> **Exercise brief**
In the entries that follow, how many lines hold "screenshot"? Nothing but the number is expected.

(Stored data)
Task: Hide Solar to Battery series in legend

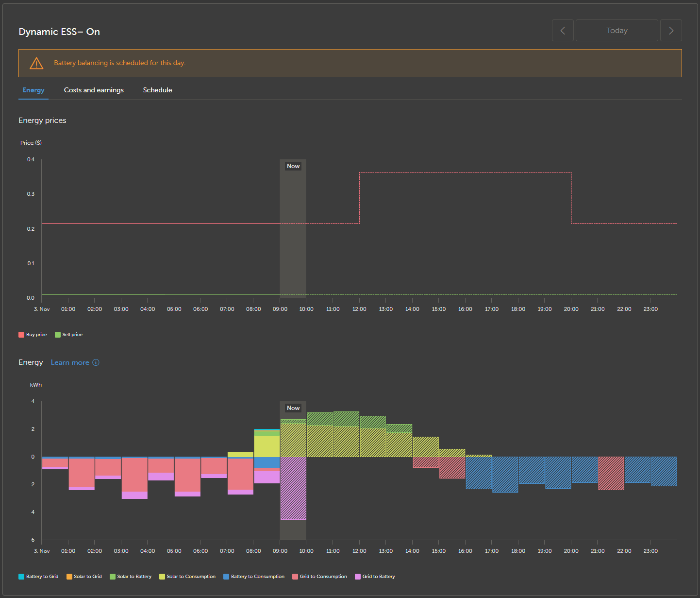Action: coord(131,577)
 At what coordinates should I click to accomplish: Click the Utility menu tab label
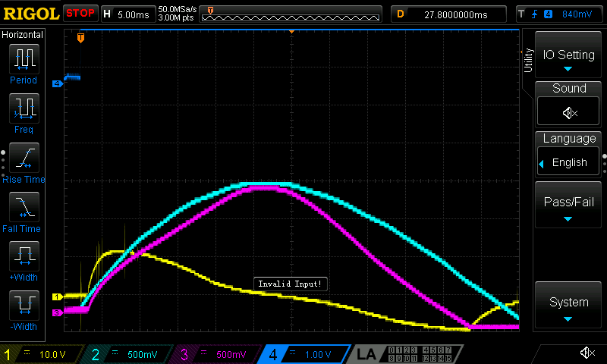528,61
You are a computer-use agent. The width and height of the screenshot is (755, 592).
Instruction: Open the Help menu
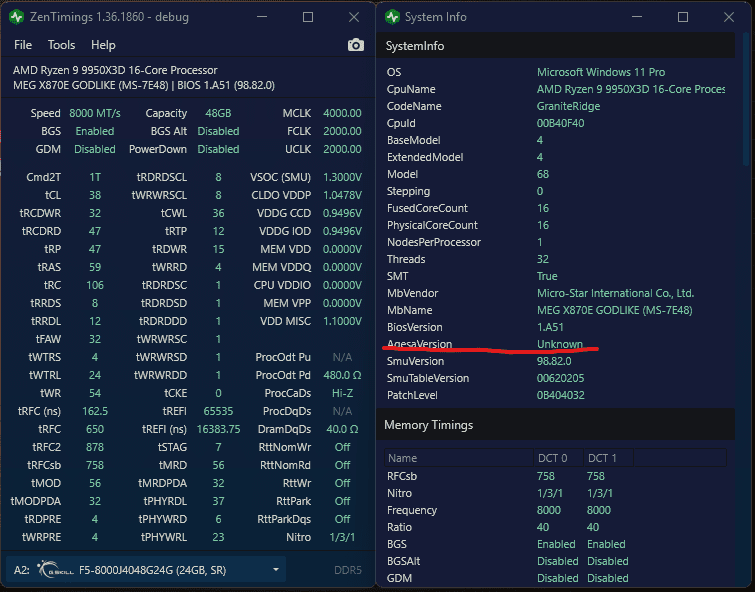pos(103,45)
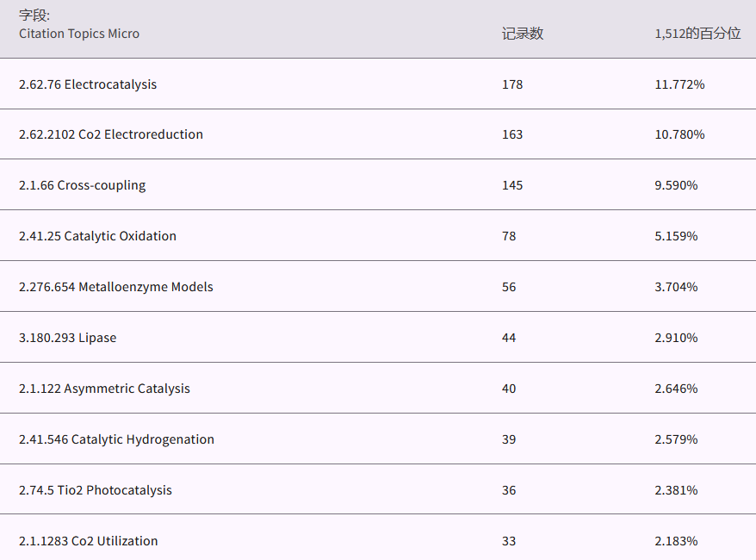Viewport: 756px width, 560px height.
Task: Click the 2.183% percentage cell
Action: pyautogui.click(x=676, y=541)
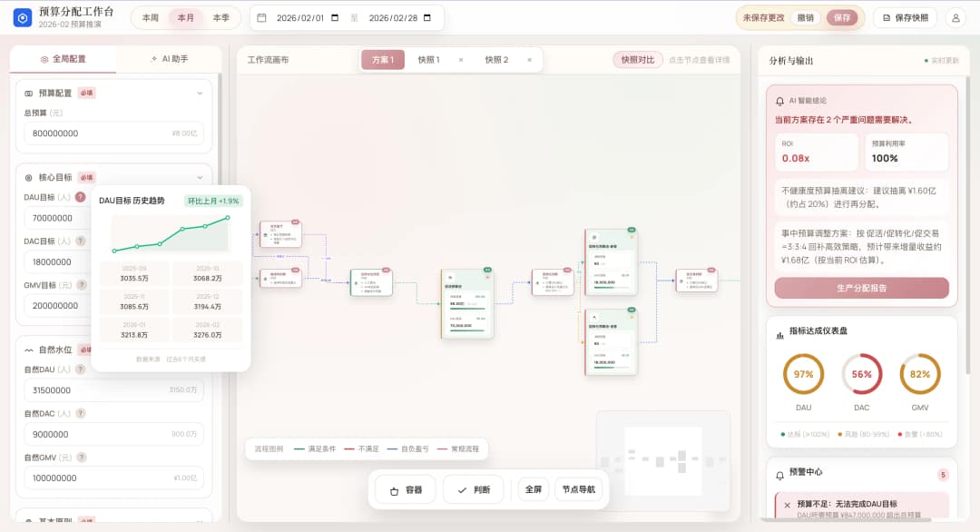Click the 生产分配报告 button

860,288
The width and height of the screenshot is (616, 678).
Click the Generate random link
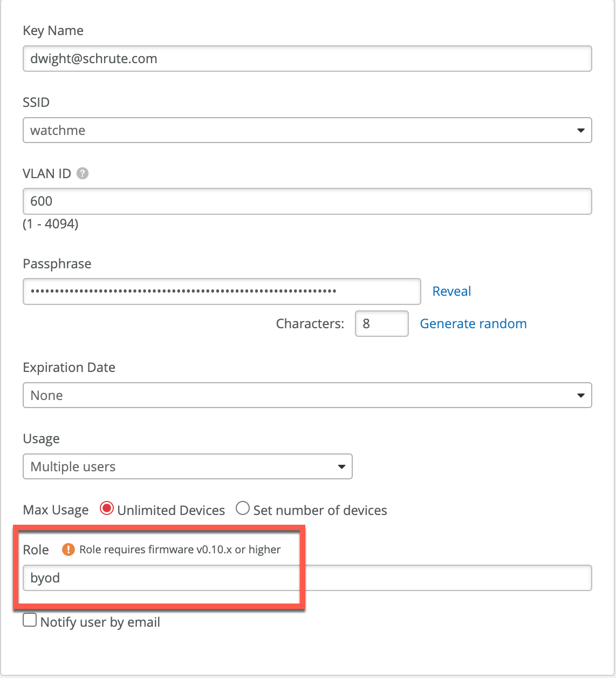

> **Solution**
2